UPDATED: Tue., Jan. 21, 2020

The Central Valley School District in February will ask voters for $11.8 million to hire a public safety employee and continue offering electives and extracurricular activities. (Rebecca White / The Spokesman-Review)
The Central Valley School District in February will ask voters for $11.8 million to hire a public safety employee and continue offering electives and extracurricular activities. (Rebecca White / The Spokesman-Review)

The Central Valley School District next month will ask voters for $11.8 million to hire a public safety employee and continue offering electives and extracurricular activities.

The school district, like many in Washington, had its levy rate reduced when the Legislature passed education reforms in 2017. The district currently collects $1.50 for every $1,000 of assessed property value and is asking voters to increase that amount by $1 for the 2021 fiscal year.

About 80.7% of the district’s budget comes from the state, and most of the rest of its budget is paid for by local levies.

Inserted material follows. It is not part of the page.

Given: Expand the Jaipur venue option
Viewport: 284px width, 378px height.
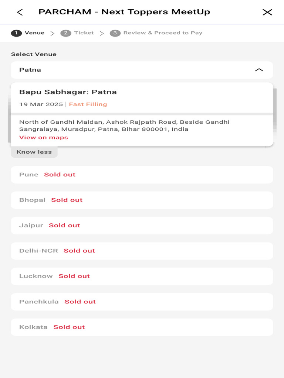Looking at the screenshot, I should point(142,226).
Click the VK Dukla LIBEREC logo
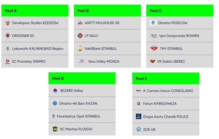This screenshot has width=219, height=139. (153, 61)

Central Valley Superintendent Ben Small said the state doesn’t cover “anything extra” that the school provides, such as most school nurses, librarians, sports and after-school programs.

“The state really doesn’t fund innovation,” Small said. “That innovation has to come from our local levy and our sources, and (we) figured out how we can continue to provide different programs and better programs for our kids.”

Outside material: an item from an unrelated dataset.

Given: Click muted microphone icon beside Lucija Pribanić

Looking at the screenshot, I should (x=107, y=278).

Small said the levy would sustain existing levels of services for students and pay for one new employee. The district currently pays for two school resource deputies from the Spokane County Sheriff’s Office and the city of Liberty Lake pays for a school resource officer at Selkirk Middle School. The district also pays for two other district safety employees.

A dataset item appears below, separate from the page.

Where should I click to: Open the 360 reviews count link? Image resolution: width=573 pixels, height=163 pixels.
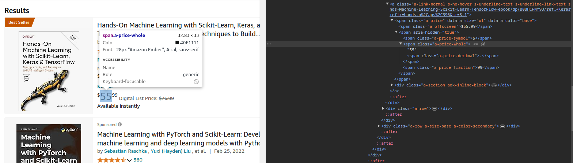click(138, 160)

The levy would add funds for an additional employee who would work to keep schools secure.

Small said the school district has not yet determined what specific programs would be cut if the levy does not pass, but it likely would be elective classes, after-school programs, sports for middle and elementary schools, and employees such as librarians, extra nurses and custodians whose positions are not funded by the state.

The goal of the levy is to sustain the “current level that this community has come to expect from its education system,” Small said.

The school district has been constructing new schools, renovating existing buildings and changing its boundaries for the last several years and expects its newest campus, Ridgeline High School, to open this fall of 2021. The levy money would be used for staff members and programs, not capital projects or construction.

This levy would last for one year. Next year, the school district may return to voters to request the full $2.50 it is allowed to collect, and that levy likely would last for three or four years, Small said. That decision would be up to the Central Valley School Board.

Ballots will be mailed starting Wednesday and must be returned by Feb. 11.

This story was corrected on Jan. 21 to reflect that Ridgeline High School will open in the fall of 2021 and that Liberty Lake school resource officer is paid for by the city of Liberty Lake.